FX is sticking with The Americans.
The freshman drama, created by Joe Weisberg, has been renewed for a 13-episode sophomore season. The news follows especially high ratings for the January premiere and significant DVR growth throughout its first month on the air.
“The Americans has quickly established itself as a key part of FX’s acclaimed drama lineup,” said network president and GM John Landgraf. “Executive producers Joe Weisberg, Joel Fields and Graham Yost and their collaborators are telling riveting and deeply emotional stories, and the performances of Keri Russell, Matthew Rhys, Noah Emmerich and the entire cast are simply outstanding. The show is truly worthy of its widespread critical acclaim, and we are confident that its quality will continue to yield a robust and passionate audience.”
With Live+7 day returns, The Americans’ pilot episode has pulled in a total of 5.11 million viewers — a network record for a series debut. And though the second episode saw a drop in Live+Same day returns, DVR growth has been consistently strong.
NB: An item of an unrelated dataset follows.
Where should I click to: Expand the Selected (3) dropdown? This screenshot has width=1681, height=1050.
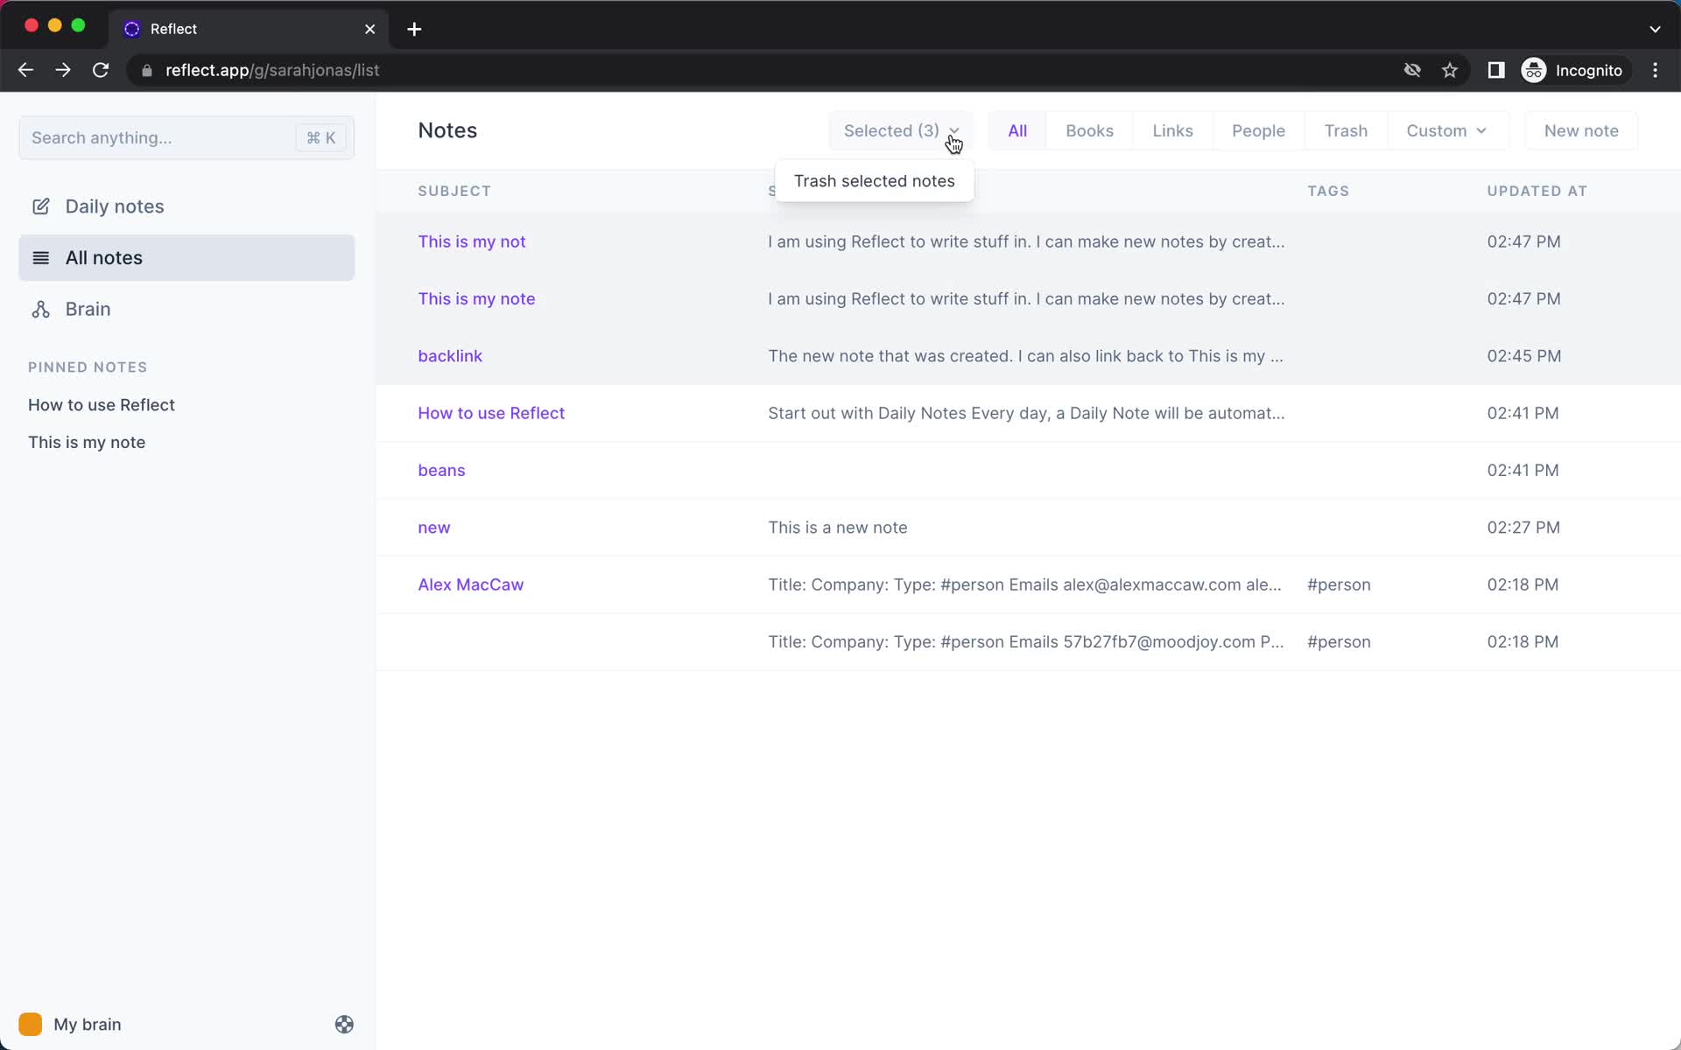[899, 130]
The first three episodes have jumped a respective 44 percent, 58 percent and 68 percent.
“We’re very grateful to John Landgraf, Nick Grad, Eric Schrier and everyone at FX for their unwavering support of our show,” said Weisberg. “We’re thrilled to be able to continue writing stories for such an incredibly talented cast led by Keri, Matthew and Noah. This has been an amazing experience for me, and it couldn’t have happened without the tireless efforts of our cast and crew. We appreciate the support of the audience, and we believe they have a lot to look forward to the rest of this season.”
Set during the 1980s, Americans follows a seemingly normal couple (Russell and Rhys) in suburban Washington, D.C. In reality, they’re deep-undercover KGB spies trying to infiltrate the U.S. during the Cold War. Even their children don’t know their real agenda.
“We couldn’t have made it happen without the constant support of Justin Falvey and Darryl Frank at Amblin TV, David Madden at Fox Television Studios and Eric Schrier at FX Productions and their wonderful teams as well,” added Fields.
Americans’ critical reception has been overwhelmingly positive. The Hollywood Reporter’s chief TV critic Tim Goodman gave a glowing review of the first two episodes, writing, “Comparisons with Homeland are inevitable, but the pacing and nuance driving FX’s look at enemies among us might have real staying power.”
Nine episodes remain in Americans’ freshman run. It airs at 10 p.m. on FX.